Conditions for the symmetry-compensated magnets to show altermagnetic properties

Discovered in ~2019 phenomenon of spin-split nonrelativistic bands in a compensate antiferromagnet created a unique situation where an entire class of materials that would’ve been classified as antiferromagnets (AFM) exhibits most of the ferromagnetic signatures: anomalous Hall effect, MOKE, etc. Since this discovery was made independently and concurrently by at least four groups, they were alternatively called “spin-split AFM”, “Anti-Kramers AFM”, and “Altermagnets (AM)”. Here we adapt the latter term, suggested by the Mainz spintronics group. One of the urgent challenges is creating a simple tool that would allow experimentalists quickly test, knowing the structure and magnetic pattern, whether a newly synthesized, or revisited, material is AF or AM. To this end, we prove three theorems that allowed us to encode a simple protocol for immediate determination of the AF/AM status. The required input is: (1) the space group # and (2) the list of Wyckoff positions (WP) occupied by magnetic species (usually just one) and, for a multiplicity >2, the up-down spin partitioning.
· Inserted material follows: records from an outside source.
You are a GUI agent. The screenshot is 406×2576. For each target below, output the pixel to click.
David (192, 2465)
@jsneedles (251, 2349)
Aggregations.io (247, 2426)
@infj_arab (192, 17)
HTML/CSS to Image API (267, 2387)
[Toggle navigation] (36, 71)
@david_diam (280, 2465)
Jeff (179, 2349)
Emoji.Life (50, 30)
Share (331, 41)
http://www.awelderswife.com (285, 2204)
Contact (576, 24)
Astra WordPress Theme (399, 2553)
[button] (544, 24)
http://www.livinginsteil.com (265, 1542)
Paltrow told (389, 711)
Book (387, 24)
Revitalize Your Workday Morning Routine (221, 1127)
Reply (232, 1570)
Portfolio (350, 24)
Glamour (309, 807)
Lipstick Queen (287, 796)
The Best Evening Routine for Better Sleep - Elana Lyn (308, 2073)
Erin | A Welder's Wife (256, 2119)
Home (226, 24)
They are:

T1. In order to determine if a material is AM it is enough to verify that no midpoint between spin-up and -down sites is an inversion center.

T2. No matter which WP are actually occupied in the material, it is sufficient to check a general point against the T1.

T3. To check a system for AM, one should use a setting with an inversion center at the origin, and verify that this operation maps every magnetic atom upon an equivalent atom with the opposite spin (in which case it is *not* AM).